Collect every line of the material below that contains the string "double".

[Source data]
************

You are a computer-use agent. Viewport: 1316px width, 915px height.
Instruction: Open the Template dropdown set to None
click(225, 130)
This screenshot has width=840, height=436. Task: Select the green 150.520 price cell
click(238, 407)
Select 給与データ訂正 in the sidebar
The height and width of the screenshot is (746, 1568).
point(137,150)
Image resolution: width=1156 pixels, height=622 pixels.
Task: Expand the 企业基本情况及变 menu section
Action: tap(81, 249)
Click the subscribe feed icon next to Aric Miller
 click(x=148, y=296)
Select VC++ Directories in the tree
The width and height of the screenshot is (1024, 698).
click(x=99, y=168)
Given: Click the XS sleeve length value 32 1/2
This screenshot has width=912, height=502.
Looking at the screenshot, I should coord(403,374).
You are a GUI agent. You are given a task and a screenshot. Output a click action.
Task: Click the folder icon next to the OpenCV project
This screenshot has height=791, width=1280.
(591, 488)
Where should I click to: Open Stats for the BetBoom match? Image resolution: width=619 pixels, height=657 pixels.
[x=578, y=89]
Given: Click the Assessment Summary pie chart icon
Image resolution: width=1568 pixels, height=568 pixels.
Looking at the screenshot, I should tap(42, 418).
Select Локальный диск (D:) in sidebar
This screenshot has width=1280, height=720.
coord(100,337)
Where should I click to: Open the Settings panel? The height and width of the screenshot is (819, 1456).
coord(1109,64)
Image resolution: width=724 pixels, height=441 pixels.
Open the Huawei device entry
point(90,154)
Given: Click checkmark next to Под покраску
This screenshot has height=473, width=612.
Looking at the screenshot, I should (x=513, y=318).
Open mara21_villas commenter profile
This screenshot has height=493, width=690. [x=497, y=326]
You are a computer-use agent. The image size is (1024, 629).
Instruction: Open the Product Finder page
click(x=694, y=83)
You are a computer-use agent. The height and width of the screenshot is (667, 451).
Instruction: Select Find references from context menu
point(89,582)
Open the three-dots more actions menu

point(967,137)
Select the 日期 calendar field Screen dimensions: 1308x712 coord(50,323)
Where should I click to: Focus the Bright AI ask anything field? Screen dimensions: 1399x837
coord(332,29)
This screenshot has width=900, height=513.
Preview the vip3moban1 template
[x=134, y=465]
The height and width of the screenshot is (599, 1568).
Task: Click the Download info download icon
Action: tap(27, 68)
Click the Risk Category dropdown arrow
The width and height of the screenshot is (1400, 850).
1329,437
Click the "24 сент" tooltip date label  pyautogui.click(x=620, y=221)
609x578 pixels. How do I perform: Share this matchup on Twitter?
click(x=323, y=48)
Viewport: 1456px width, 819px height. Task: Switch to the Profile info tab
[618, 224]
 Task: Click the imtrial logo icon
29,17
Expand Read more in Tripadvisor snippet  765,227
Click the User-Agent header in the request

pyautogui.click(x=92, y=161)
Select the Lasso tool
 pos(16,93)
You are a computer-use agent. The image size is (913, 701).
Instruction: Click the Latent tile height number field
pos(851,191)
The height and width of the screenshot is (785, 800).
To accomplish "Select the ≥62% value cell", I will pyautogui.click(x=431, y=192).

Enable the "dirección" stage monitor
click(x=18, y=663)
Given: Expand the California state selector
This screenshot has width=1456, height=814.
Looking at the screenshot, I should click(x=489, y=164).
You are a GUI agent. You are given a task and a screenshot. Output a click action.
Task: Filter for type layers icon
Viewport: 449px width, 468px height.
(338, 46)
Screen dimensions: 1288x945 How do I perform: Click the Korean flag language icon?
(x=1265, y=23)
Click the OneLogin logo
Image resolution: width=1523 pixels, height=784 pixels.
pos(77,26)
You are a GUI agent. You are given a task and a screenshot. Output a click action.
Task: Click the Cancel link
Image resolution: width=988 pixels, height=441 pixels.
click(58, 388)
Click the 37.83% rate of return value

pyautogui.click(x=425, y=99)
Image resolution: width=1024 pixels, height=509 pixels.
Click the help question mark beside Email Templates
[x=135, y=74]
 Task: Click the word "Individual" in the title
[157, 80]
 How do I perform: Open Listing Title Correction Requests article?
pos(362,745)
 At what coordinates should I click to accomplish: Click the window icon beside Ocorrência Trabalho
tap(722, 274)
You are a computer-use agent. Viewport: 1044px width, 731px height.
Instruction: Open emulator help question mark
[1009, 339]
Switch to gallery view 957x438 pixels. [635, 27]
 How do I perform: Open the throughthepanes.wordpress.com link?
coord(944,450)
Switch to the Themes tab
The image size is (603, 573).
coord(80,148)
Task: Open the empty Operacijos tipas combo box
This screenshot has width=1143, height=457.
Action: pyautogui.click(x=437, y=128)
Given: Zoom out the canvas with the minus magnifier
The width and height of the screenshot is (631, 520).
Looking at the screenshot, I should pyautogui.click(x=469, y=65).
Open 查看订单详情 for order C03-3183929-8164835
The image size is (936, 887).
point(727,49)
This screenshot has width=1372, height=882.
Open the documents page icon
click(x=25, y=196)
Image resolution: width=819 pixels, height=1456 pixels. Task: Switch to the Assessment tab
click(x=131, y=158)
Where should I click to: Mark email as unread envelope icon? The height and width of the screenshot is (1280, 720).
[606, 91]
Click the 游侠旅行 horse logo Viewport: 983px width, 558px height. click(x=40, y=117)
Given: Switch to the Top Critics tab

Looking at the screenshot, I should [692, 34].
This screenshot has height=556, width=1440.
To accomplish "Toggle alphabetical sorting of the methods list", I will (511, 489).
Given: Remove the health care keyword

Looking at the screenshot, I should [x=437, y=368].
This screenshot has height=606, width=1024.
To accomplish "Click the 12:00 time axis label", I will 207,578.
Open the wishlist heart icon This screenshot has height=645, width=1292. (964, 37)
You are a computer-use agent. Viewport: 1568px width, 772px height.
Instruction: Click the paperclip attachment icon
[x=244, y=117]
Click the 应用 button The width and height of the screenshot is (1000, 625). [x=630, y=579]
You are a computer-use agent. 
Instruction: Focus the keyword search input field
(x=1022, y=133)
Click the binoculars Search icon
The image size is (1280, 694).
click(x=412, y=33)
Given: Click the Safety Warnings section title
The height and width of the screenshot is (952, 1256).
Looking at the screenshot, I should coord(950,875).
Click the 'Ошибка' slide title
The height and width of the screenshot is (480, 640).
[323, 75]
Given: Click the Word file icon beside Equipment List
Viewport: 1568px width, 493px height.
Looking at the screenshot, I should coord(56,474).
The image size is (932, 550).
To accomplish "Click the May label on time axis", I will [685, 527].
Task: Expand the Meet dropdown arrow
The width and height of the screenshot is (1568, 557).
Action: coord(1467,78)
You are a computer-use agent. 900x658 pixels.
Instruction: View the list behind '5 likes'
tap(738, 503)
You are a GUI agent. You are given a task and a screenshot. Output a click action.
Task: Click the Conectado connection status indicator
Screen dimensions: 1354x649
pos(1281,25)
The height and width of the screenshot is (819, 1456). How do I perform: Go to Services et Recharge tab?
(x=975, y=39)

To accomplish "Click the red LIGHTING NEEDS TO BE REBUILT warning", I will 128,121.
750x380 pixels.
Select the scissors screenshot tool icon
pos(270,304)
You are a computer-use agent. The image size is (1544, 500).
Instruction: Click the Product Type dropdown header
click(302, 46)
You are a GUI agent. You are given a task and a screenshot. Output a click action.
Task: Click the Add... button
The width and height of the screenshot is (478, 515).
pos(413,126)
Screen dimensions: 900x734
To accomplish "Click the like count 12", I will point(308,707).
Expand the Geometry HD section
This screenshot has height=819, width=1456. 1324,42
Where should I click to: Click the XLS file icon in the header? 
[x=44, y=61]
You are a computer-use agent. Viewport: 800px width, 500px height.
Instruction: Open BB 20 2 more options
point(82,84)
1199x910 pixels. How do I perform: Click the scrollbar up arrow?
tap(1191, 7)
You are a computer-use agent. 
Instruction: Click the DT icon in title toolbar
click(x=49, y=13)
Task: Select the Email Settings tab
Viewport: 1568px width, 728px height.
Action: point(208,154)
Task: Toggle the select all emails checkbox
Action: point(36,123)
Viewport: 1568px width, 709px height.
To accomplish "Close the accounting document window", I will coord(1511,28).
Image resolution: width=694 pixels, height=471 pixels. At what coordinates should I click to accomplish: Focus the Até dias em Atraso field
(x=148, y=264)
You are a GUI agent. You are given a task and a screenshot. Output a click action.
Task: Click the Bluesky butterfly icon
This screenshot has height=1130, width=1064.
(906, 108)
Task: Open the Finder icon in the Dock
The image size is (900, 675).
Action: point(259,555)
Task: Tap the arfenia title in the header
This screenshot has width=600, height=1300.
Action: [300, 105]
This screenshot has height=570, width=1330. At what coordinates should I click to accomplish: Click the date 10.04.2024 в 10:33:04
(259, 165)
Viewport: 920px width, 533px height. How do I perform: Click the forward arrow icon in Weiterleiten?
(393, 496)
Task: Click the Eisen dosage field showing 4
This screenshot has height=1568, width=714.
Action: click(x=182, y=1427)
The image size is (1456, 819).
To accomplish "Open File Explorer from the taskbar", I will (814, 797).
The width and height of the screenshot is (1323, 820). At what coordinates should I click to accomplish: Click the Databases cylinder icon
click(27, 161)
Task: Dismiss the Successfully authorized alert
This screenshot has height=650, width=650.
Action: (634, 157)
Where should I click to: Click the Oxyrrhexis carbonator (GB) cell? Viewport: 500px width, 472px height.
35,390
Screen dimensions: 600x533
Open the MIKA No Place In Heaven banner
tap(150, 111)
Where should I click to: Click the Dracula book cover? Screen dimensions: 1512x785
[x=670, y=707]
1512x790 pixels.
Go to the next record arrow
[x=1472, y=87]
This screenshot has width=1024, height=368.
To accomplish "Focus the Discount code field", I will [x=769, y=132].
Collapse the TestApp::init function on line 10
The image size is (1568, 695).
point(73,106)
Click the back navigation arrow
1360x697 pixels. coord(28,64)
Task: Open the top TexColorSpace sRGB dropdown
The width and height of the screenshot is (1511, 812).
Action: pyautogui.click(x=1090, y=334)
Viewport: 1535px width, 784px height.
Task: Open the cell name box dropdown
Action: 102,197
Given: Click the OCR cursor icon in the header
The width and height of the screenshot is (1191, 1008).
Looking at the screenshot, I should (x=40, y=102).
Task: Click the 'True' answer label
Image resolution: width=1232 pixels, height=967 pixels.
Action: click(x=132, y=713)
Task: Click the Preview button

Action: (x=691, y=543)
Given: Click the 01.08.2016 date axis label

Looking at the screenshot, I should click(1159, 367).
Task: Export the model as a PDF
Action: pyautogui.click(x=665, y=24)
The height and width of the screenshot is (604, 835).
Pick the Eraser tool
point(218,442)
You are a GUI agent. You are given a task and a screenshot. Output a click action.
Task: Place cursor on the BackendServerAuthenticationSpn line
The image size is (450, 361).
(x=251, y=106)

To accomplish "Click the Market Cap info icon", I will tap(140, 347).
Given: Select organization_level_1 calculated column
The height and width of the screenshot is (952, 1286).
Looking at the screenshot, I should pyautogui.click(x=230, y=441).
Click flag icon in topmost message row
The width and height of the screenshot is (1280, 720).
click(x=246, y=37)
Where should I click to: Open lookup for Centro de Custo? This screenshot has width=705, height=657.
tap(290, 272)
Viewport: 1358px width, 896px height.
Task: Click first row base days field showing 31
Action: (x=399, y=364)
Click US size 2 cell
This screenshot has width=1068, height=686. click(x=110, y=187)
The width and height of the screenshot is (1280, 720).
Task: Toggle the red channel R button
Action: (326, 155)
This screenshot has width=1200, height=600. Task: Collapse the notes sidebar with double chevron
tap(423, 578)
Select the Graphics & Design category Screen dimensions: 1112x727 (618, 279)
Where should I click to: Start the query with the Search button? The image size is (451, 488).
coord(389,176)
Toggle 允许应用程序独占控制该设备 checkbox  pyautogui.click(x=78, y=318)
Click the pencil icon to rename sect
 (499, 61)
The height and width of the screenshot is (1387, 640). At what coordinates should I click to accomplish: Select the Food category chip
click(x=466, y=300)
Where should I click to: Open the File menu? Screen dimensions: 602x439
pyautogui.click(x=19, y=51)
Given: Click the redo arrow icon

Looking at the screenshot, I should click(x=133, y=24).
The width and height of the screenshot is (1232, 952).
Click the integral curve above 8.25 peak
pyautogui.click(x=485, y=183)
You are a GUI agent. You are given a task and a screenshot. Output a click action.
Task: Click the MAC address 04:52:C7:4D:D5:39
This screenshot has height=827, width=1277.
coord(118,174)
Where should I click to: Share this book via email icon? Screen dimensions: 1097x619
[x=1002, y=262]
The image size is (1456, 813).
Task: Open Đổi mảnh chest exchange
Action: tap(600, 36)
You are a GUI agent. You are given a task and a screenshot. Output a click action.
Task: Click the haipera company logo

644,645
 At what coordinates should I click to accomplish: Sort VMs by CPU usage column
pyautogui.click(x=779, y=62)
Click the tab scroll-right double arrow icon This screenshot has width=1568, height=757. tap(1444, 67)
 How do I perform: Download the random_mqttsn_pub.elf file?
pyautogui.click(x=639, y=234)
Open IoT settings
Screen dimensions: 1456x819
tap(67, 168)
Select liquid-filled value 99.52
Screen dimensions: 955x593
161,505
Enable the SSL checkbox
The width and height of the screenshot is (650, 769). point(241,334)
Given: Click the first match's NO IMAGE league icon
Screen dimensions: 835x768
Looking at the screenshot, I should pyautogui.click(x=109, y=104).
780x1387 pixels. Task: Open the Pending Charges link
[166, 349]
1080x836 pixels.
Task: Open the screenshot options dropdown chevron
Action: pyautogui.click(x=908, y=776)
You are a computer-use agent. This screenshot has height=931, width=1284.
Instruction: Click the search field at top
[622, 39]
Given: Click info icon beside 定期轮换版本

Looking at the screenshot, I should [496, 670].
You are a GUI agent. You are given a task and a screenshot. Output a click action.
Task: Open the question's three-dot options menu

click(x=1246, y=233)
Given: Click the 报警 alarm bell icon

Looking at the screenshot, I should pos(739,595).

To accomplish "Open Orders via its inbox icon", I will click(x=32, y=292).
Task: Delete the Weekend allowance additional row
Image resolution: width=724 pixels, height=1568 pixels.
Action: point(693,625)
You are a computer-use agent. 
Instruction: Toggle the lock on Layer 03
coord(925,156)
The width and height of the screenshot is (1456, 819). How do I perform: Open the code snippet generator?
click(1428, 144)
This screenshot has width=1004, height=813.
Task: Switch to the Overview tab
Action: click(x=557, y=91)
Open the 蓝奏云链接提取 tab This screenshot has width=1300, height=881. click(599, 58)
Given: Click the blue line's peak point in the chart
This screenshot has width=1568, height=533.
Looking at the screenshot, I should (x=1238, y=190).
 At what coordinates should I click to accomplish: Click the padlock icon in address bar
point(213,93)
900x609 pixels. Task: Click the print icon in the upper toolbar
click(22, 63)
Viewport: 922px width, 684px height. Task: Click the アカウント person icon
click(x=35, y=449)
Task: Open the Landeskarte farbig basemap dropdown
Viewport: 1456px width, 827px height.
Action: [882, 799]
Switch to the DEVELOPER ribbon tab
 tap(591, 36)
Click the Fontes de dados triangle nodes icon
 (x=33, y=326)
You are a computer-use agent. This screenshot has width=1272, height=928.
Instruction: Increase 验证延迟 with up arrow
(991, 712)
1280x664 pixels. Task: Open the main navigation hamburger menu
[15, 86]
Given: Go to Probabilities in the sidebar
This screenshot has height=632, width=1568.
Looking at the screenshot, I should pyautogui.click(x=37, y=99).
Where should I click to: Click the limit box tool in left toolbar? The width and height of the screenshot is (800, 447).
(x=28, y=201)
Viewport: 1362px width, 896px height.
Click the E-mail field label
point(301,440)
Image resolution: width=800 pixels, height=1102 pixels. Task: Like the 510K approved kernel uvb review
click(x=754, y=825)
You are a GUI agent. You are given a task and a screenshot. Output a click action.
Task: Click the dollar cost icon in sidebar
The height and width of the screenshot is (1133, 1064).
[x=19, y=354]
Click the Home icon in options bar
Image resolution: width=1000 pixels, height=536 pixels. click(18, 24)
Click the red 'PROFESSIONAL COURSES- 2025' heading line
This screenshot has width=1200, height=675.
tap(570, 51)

************

* Response to the exercise *
This screenshot has width=1200, height=600. Task: Collapse the notes sidebar with double chevron
Click the tab scroll-right double arrow icon This screenshot has width=1568, height=757. tap(1444, 67)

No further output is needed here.